As Christian Zimmermann described in the RePEc blog article:
We hope eventually to automate the search and discovery of datasets and highlight their value as a scholarly contribution in the same way we collect information about publications and citations. The results should help inform government agencies about the value of data that they produce and work with, empirical researchers to find and discover valuable datasets and data experts in their scientific fields, and policy makers realize the value of supporting investments in data.
Another way to visualize this … consider how the metadata confirmed directly by the authors provides feedback into the the knowledge graph.
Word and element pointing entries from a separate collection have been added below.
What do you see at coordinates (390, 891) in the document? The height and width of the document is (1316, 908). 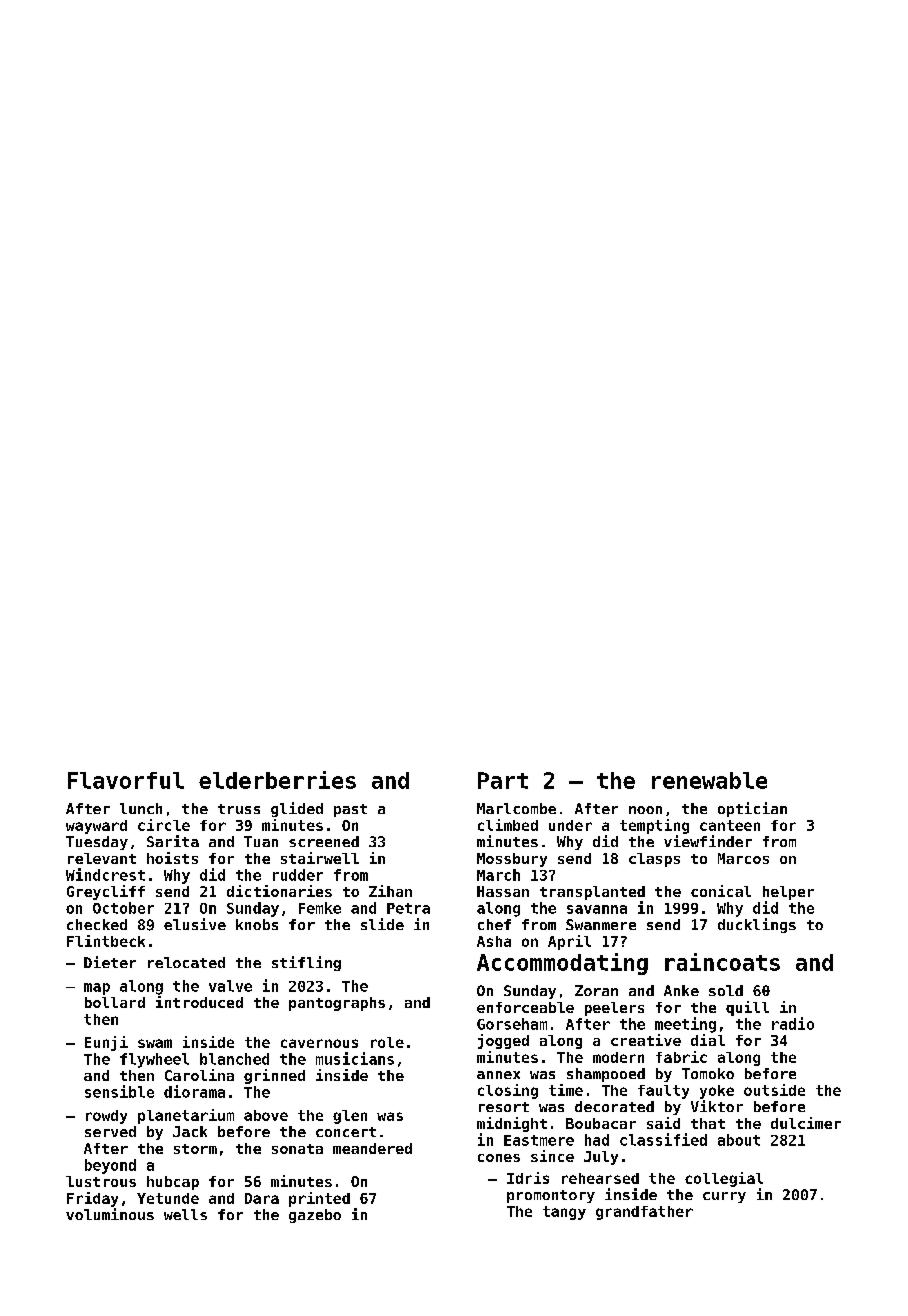 I see `Zihan` at bounding box center [390, 891].
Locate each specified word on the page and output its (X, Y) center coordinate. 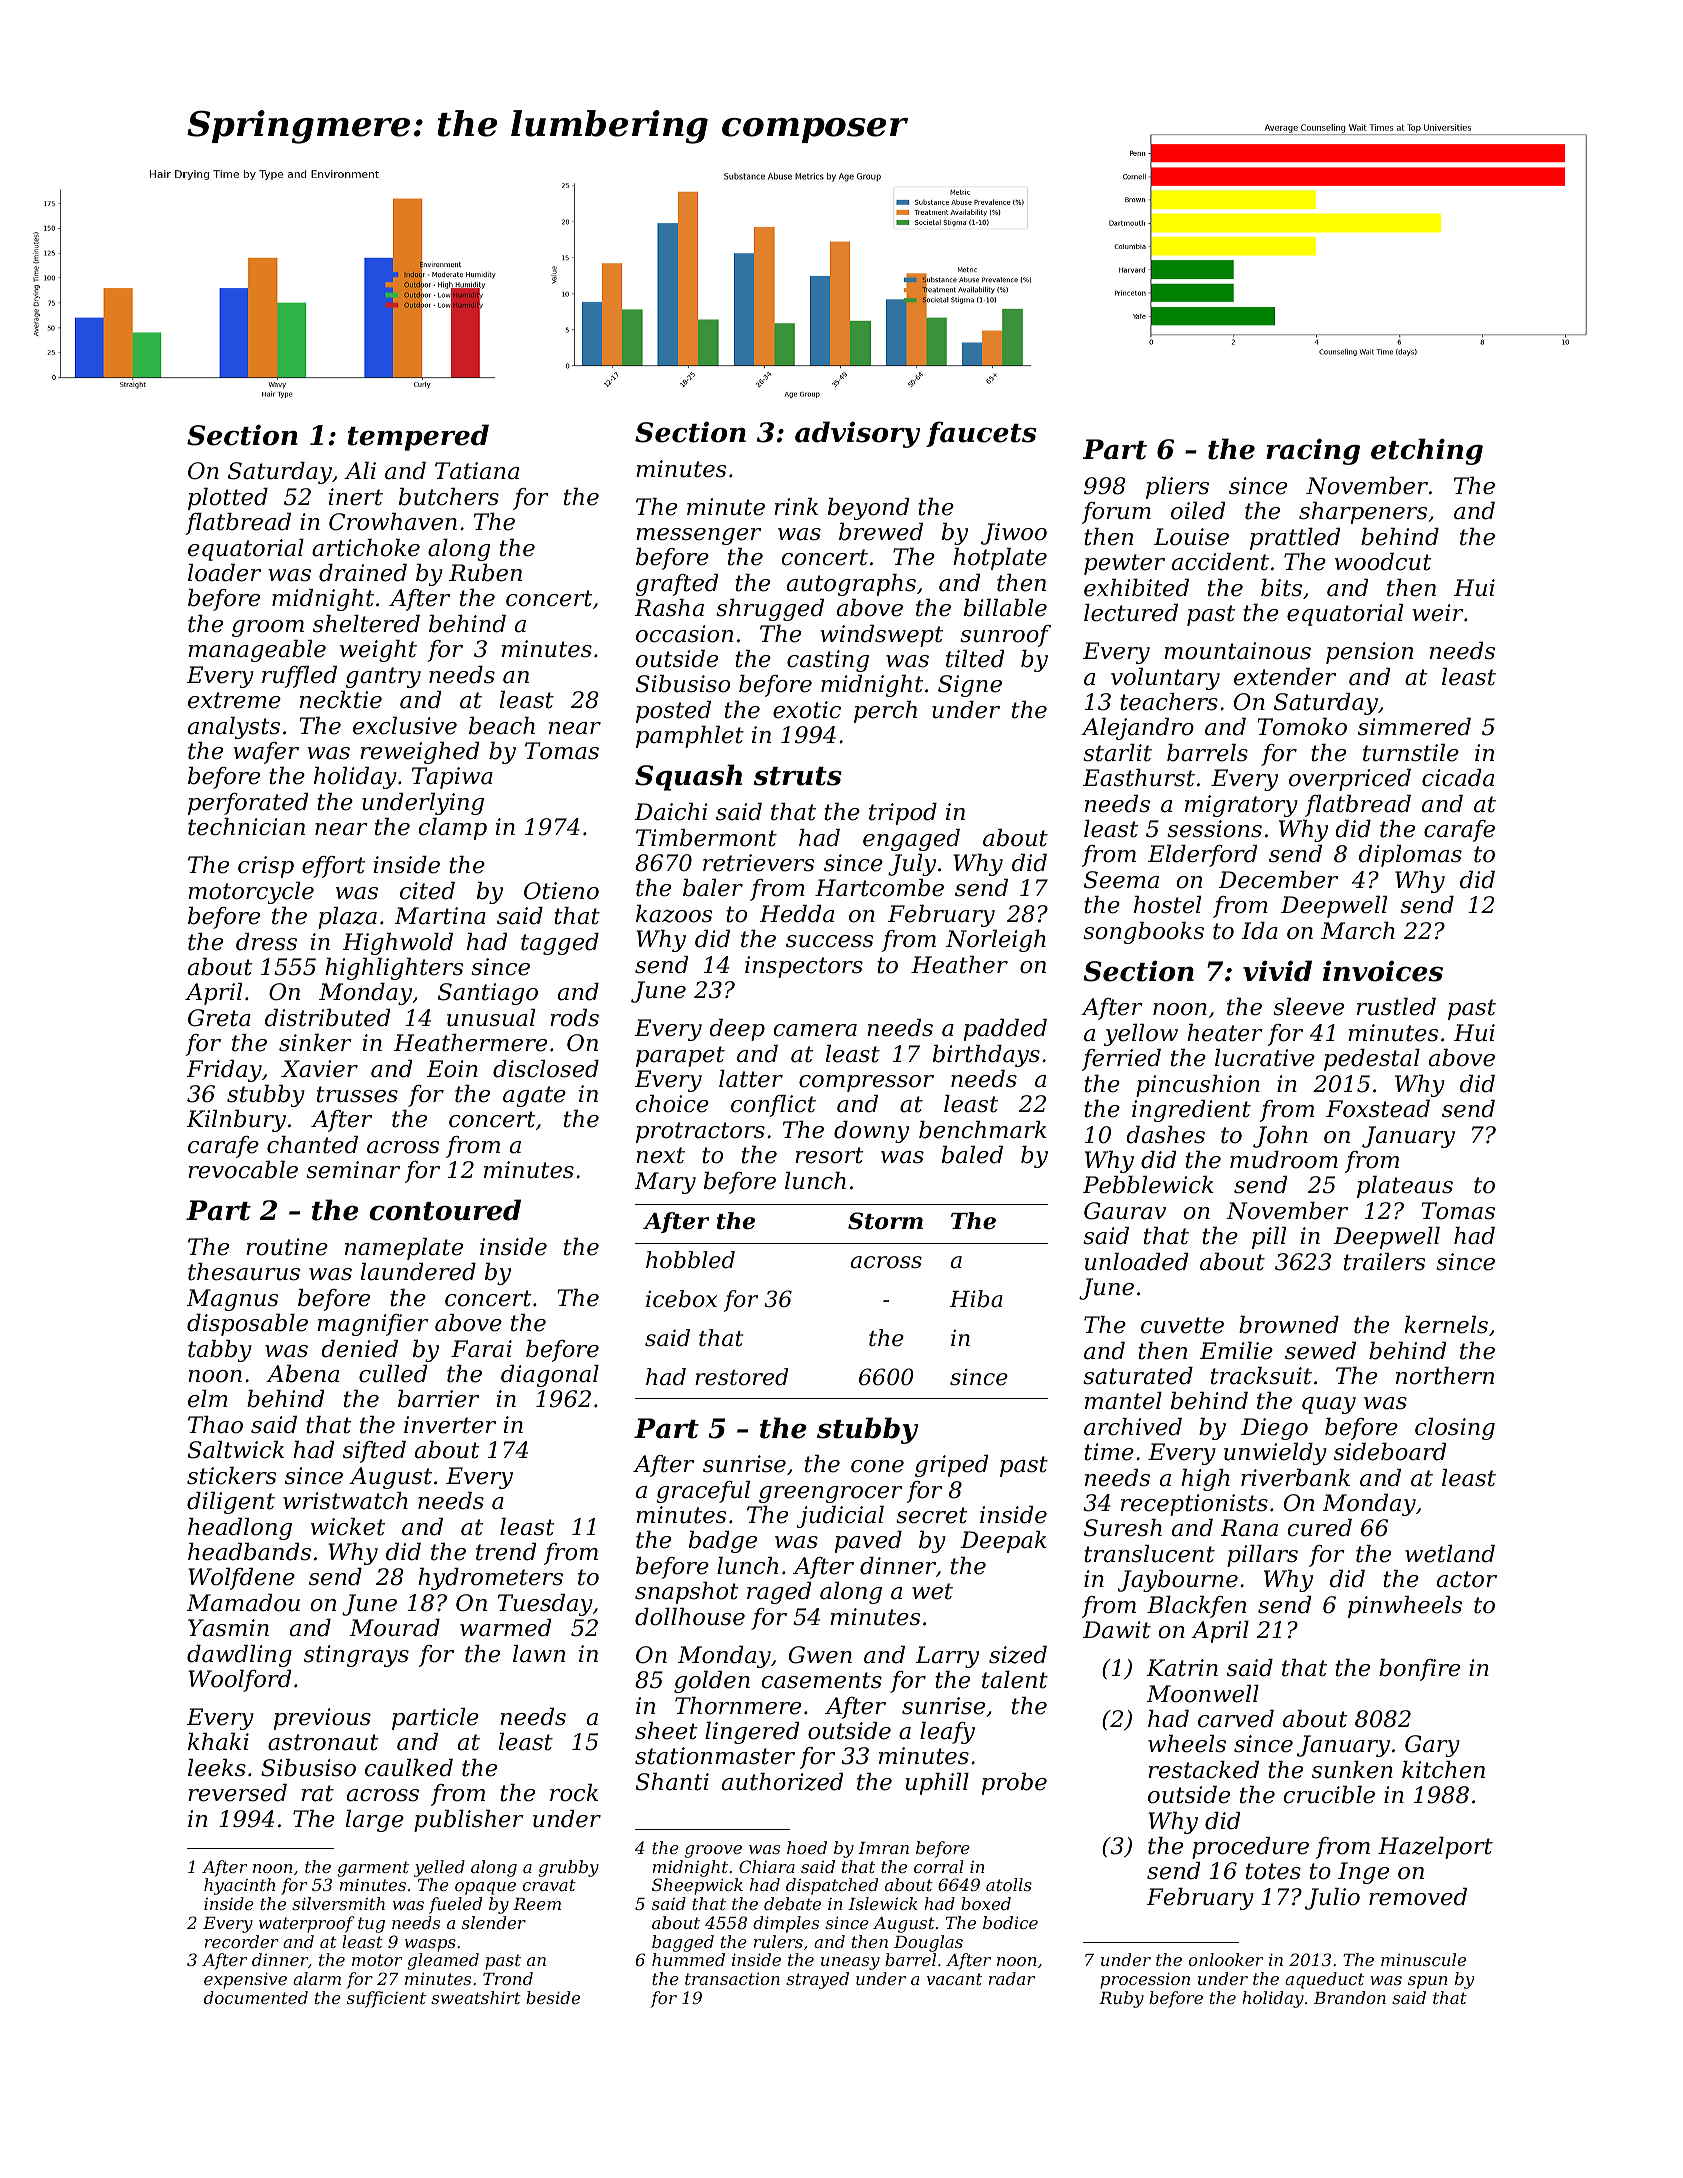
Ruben (485, 573)
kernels (1446, 1325)
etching (1427, 451)
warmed (505, 1628)
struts (798, 776)
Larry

A related term used to describe that approach is social knowledge collection — see figure 5:
As far as we know, this is the first instance of using semi-supervised learning for improving dataset attribution in social science research. It bodes well for human-in-the-loop AI approaches for augmenting scholarly infrastructure in particular, and for support of the US federal data strategy in general.
Call To Action
Of course, so much work with machine learning is in fact compensating for a lack of more direct metadata annotation “upstream” … Clearly, if researchers had more formal ways to make citations about the datasets they’ve used, and if they provided that metadata as an integral part of how papers get published, then we could simply cut out the ML middleman. The many efforts to promote reproducible research are heading exactly in that direction. However, until that becomes accepted practice (read: required by funding sources and publishers) then there are ways to provide better metadata. For example, the Coleridge Initiative has a form at https://coleridgeinitiative.org/pubsubmission — shown in figure 6:
Meanwhile we’re working to get the kind of social knowledge collection integrated into the publisher workflows, author profiles, etc.